Would you please write out each entry precisely as given?

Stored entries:
========

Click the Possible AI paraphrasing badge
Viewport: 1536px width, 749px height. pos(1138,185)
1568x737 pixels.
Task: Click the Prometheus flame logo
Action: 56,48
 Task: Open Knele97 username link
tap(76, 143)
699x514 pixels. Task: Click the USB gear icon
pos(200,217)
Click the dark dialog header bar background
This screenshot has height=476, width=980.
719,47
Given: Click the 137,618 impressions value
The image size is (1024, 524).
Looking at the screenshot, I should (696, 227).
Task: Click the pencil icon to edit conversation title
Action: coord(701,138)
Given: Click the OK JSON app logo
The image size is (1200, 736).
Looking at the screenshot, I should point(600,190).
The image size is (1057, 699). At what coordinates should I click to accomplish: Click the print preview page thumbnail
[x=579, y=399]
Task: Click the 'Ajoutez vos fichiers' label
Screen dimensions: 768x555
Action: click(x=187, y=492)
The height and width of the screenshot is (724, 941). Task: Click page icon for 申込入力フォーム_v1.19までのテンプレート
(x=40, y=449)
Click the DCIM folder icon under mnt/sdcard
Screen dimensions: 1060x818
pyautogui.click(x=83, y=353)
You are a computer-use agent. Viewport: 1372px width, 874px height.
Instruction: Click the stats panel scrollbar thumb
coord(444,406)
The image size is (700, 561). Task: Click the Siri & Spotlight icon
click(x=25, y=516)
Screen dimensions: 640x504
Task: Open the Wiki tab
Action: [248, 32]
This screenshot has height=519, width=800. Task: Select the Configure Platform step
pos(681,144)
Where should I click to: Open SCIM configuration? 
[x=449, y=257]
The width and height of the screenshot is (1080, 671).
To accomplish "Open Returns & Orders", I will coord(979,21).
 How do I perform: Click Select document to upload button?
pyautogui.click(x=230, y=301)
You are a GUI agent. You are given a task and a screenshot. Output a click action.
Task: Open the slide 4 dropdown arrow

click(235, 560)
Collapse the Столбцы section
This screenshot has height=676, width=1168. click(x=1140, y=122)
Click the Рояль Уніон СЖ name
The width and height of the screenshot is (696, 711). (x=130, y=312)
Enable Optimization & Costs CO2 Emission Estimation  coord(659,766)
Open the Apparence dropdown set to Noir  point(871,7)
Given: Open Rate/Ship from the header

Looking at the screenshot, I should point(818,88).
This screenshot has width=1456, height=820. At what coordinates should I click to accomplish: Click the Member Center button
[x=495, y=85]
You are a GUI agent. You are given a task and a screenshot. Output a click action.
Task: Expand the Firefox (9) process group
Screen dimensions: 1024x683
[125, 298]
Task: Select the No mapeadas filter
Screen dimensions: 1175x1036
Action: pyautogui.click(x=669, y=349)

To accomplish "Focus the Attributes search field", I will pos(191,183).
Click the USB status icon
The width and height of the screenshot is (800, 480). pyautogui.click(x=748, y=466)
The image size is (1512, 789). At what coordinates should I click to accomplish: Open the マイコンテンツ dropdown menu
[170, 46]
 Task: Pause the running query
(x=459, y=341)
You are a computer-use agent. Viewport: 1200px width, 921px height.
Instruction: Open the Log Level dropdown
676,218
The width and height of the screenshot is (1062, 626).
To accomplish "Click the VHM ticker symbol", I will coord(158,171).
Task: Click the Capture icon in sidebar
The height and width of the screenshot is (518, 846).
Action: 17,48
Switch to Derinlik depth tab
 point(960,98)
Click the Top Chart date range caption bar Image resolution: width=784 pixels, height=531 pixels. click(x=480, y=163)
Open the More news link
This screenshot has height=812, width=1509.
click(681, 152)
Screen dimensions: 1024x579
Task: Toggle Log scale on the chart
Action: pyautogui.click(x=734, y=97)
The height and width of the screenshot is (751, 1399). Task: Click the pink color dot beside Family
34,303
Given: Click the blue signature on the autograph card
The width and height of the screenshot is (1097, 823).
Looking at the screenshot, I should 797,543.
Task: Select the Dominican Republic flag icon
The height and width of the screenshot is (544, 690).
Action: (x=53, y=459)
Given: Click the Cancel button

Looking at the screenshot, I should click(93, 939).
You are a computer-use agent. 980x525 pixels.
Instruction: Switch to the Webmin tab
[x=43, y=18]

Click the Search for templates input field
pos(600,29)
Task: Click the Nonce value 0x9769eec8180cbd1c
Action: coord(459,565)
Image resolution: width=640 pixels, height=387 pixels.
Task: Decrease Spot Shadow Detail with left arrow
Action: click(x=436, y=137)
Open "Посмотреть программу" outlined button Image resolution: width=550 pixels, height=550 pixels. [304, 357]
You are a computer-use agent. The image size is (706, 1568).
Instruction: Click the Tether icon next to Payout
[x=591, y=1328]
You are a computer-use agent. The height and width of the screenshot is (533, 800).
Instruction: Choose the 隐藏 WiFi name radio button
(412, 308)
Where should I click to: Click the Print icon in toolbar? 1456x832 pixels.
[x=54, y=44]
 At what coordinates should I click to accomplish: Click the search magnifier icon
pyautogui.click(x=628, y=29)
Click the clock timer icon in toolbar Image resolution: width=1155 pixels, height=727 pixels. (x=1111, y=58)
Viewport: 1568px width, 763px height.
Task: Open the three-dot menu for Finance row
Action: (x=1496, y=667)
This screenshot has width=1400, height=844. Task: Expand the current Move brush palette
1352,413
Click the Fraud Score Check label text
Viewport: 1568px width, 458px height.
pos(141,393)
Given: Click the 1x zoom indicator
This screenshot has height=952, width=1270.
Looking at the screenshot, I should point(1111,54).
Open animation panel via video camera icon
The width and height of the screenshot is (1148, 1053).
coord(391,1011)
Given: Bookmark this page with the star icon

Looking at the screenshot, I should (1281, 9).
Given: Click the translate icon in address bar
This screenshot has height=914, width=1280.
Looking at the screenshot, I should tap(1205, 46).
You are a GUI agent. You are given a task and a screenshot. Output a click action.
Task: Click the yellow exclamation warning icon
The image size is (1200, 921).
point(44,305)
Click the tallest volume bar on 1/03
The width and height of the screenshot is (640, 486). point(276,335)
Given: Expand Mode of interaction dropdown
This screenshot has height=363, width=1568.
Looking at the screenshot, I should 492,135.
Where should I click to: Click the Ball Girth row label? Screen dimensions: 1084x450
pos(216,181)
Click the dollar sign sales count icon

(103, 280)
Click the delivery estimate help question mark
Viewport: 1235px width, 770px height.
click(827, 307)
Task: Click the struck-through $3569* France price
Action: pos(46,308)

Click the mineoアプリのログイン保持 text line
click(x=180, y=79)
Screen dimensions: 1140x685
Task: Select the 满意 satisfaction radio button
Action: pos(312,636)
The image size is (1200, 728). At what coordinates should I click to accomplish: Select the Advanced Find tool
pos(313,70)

========

OUTPUT BELOW:
Click the Possible AI paraphrasing badge
Viewport: 1536px width, 749px height. pos(1138,185)
1568x737 pixels.
Task: Click the Prometheus flame logo
Action: 56,48
 Task: Open Knele97 username link
tap(76, 143)
699x514 pixels. Task: Click the USB gear icon
pos(200,217)
Click the dark dialog header bar background
This screenshot has height=476, width=980.
719,47
Given: Click the 137,618 impressions value
The image size is (1024, 524).
Looking at the screenshot, I should (696, 227).
Task: Click the pencil icon to edit conversation title
Action: coord(701,138)
Given: Click the OK JSON app logo
The image size is (1200, 736).
Looking at the screenshot, I should point(600,190).
The image size is (1057, 699). At what coordinates should I click to accomplish: Click the print preview page thumbnail
[x=579, y=399]
Task: Click the 'Ajoutez vos fichiers' label
Screen dimensions: 768x555
Action: click(x=187, y=492)
The height and width of the screenshot is (724, 941). Task: Click page icon for 申込入力フォーム_v1.19までのテンプレート
(x=40, y=449)
Click the DCIM folder icon under mnt/sdcard
Screen dimensions: 1060x818
pyautogui.click(x=83, y=353)
You are a computer-use agent. Viewport: 1372px width, 874px height.
Instruction: Click the stats panel scrollbar thumb
coord(444,406)
The image size is (700, 561). Task: Click the Siri & Spotlight icon
click(x=25, y=516)
Screen dimensions: 640x504
Task: Open the Wiki tab
Action: [248, 32]
This screenshot has height=519, width=800. Task: Select the Configure Platform step
pos(681,144)
Where should I click to: Open SCIM configuration? 
[x=449, y=257]
The width and height of the screenshot is (1080, 671).
To accomplish "Open Returns & Orders", I will coord(979,21).
 How do I perform: Click Select document to upload button?
pyautogui.click(x=230, y=301)
You are a GUI agent. You are given a task and a screenshot. Output a click action.
Task: Open the slide 4 dropdown arrow

click(235, 560)
Collapse the Столбцы section
This screenshot has height=676, width=1168. click(x=1140, y=122)
Click the Рояль Уніон СЖ name
The width and height of the screenshot is (696, 711). (x=130, y=312)
Enable Optimization & Costs CO2 Emission Estimation  coord(659,766)
Open the Apparence dropdown set to Noir  point(871,7)
Given: Open Rate/Ship from the header

Looking at the screenshot, I should point(818,88).
This screenshot has width=1456, height=820. At what coordinates should I click to accomplish: Click the Member Center button
[x=495, y=85]
You are a GUI agent. You are given a task and a screenshot. Output a click action.
Task: Expand the Firefox (9) process group
Screen dimensions: 1024x683
[125, 298]
Task: Select the No mapeadas filter
Screen dimensions: 1175x1036
Action: pyautogui.click(x=669, y=349)

To accomplish "Focus the Attributes search field", I will pos(191,183).
Click the USB status icon
The width and height of the screenshot is (800, 480). pyautogui.click(x=748, y=466)
The image size is (1512, 789). At what coordinates should I click to accomplish: Open the マイコンテンツ dropdown menu
[170, 46]
 Task: Pause the running query
(x=459, y=341)
You are a computer-use agent. Viewport: 1200px width, 921px height.
Instruction: Open the Log Level dropdown
676,218
The width and height of the screenshot is (1062, 626).
To accomplish "Click the VHM ticker symbol", I will coord(158,171).
Task: Click the Capture icon in sidebar
The height and width of the screenshot is (518, 846).
Action: 17,48
Switch to Derinlik depth tab
 point(960,98)
Click the Top Chart date range caption bar Image resolution: width=784 pixels, height=531 pixels. click(x=480, y=163)
Open the More news link
This screenshot has height=812, width=1509.
click(681, 152)
Screen dimensions: 1024x579
Task: Toggle Log scale on the chart
Action: pyautogui.click(x=734, y=97)
The height and width of the screenshot is (751, 1399). Task: Click the pink color dot beside Family
34,303
Given: Click the blue signature on the autograph card
The width and height of the screenshot is (1097, 823).
Looking at the screenshot, I should 797,543.
Task: Select the Dominican Republic flag icon
The height and width of the screenshot is (544, 690).
Action: (x=53, y=459)
Given: Click the Cancel button

Looking at the screenshot, I should click(93, 939).
You are a computer-use agent. 980x525 pixels.
Instruction: Switch to the Webmin tab
[x=43, y=18]

Click the Search for templates input field
pos(600,29)
Task: Click the Nonce value 0x9769eec8180cbd1c
Action: coord(459,565)
Image resolution: width=640 pixels, height=387 pixels.
Task: Decrease Spot Shadow Detail with left arrow
Action: click(x=436, y=137)
Open "Посмотреть программу" outlined button Image resolution: width=550 pixels, height=550 pixels. [304, 357]
You are a computer-use agent. The image size is (706, 1568).
Instruction: Click the Tether icon next to Payout
[x=591, y=1328]
You are a computer-use agent. The height and width of the screenshot is (533, 800).
Instruction: Choose the 隐藏 WiFi name radio button
(412, 308)
Where should I click to: Click the Print icon in toolbar? 1456x832 pixels.
[x=54, y=44]
 At what coordinates should I click to accomplish: Click the search magnifier icon
pyautogui.click(x=628, y=29)
Click the clock timer icon in toolbar Image resolution: width=1155 pixels, height=727 pixels. (x=1111, y=58)
Viewport: 1568px width, 763px height.
Task: Open the three-dot menu for Finance row
Action: (x=1496, y=667)
This screenshot has width=1400, height=844. Task: Expand the current Move brush palette
1352,413
Click the Fraud Score Check label text
Viewport: 1568px width, 458px height.
pos(141,393)
Given: Click the 1x zoom indicator
This screenshot has height=952, width=1270.
Looking at the screenshot, I should point(1111,54).
Open animation panel via video camera icon
The width and height of the screenshot is (1148, 1053).
coord(391,1011)
Given: Bookmark this page with the star icon

Looking at the screenshot, I should (1281, 9).
Given: Click the translate icon in address bar
This screenshot has height=914, width=1280.
Looking at the screenshot, I should tap(1205, 46).
You are a GUI agent. You are given a task and a screenshot. Output a click action.
Task: Click the yellow exclamation warning icon
The image size is (1200, 921).
point(44,305)
Click the tallest volume bar on 1/03
The width and height of the screenshot is (640, 486). point(276,335)
Given: Expand Mode of interaction dropdown
This screenshot has height=363, width=1568.
Looking at the screenshot, I should 492,135.
Where should I click to: Click the Ball Girth row label? Screen dimensions: 1084x450
pos(216,181)
Click the dollar sign sales count icon

(103, 280)
Click the delivery estimate help question mark
Viewport: 1235px width, 770px height.
click(827, 307)
Task: Click the struck-through $3569* France price
Action: pos(46,308)

Click the mineoアプリのログイン保持 text line
click(x=180, y=79)
Screen dimensions: 1140x685
Task: Select the 满意 satisfaction radio button
Action: pos(312,636)
The image size is (1200, 728). At what coordinates should I click to accomplish: Select the Advanced Find tool
pos(313,70)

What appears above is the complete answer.